Water has indirect effect on the rate of photosynthesis although it is one of the raw materials for the process. The amount of water utilized in photosynthesis is quite small and even less than 1 per cent of the water absorbed by a plant. Water rarely acts as a limiting factor for photosynthesis. During water scarcity, the cells become flaccid and the rate of photosynthesis might go down.
Oxygen is a byproduct of photosynthesis and an increase in the O2 concentration in many plants results in a decrease in the rate of photosynthesis. The phenomenon of inhibition of photosynthesis by o2 was first discovered by Warburg (1920) in green alga Chlorella and this effect is known as Warburg’s effect. This is commonly observed in C3 plants.

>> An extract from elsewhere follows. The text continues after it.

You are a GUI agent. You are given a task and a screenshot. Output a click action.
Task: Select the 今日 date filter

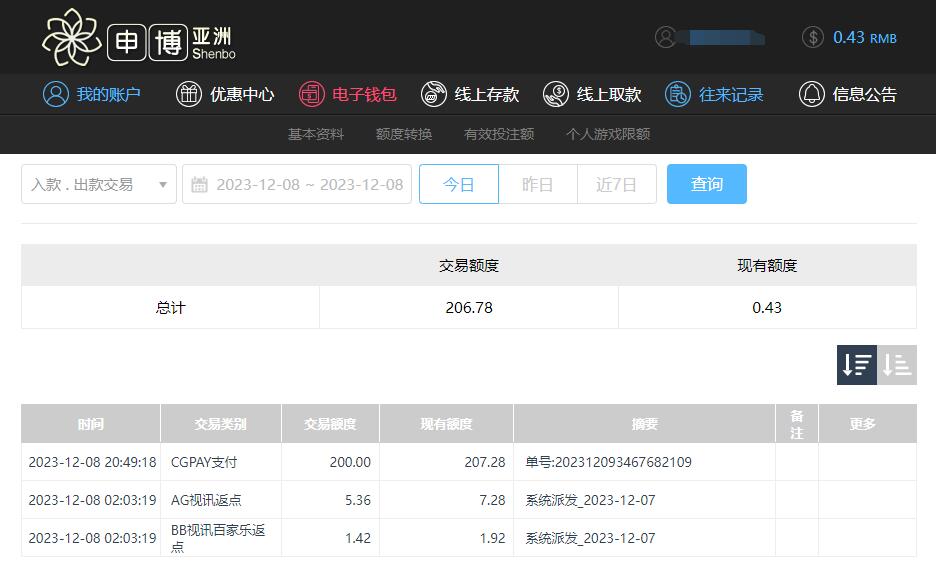[x=458, y=184]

In plants, there is a close relationship between Warburg’s effect and photorespiration. The substrate of photorespiration is glycolate and it is synthesized from some intermediates of Calvin’s cycle. In plants that show Warburg’s effect, increased O2 concentration result in diversion of these intermediates of Calvin cycle into the synthesis of glycolate, thereby showing higher rate of photorespiration and lower photosynthetic productivity.
6. Mineral elements
The elements like Mg. Fe, Cu, Cl, Mn, P etc are involved in the key reactions of photosynthesis and hence, the deficiency of any of these nutrients caused reduction in photosynthesis
7. Chlorophyll content
It is very much essential to tarp the light energy. In 1929, Emerson found direct relationship between the chlorophyll content and rate of photosynthesis. In general, the chlorophyll sufficient plants are green in colour showing efficient photosynthesis. The chlorotic leaves due to irregular synthesis of chlorophyll or breakdown of chlorophyll pigment exhibit inefficient photosynthesis.
The leaf characters such as leaf size, chlorophyll content, number of stomata. Leaf orientation and leaf age are some of the factors that are responsible for photosynthesis. The maximum photosynthetic activity is usually seen in the physiologically functional and full size leaves (usually third/fourth leaf from the tip of the shoot system).
If the accumulated carbohydrates are not translocated, the photosynthetic rate is reduced and respiration is increased. Sugar is converted into starch and gets accumulated in the chloroplasts. This reduces the effective surface in the chloroplast and the rate of photosynthesis is decreased.
Treharne (1970) reported first that photosynthesis may be regulated by plant hormone system. He found that gibberellic acid and cytokinin increase the carboxylating activity and photosynthetic rates. Meidner (1967) also reported that kinetin @ 3µm causes 12 per cent increase in photosynthesis within one hour of the treatment.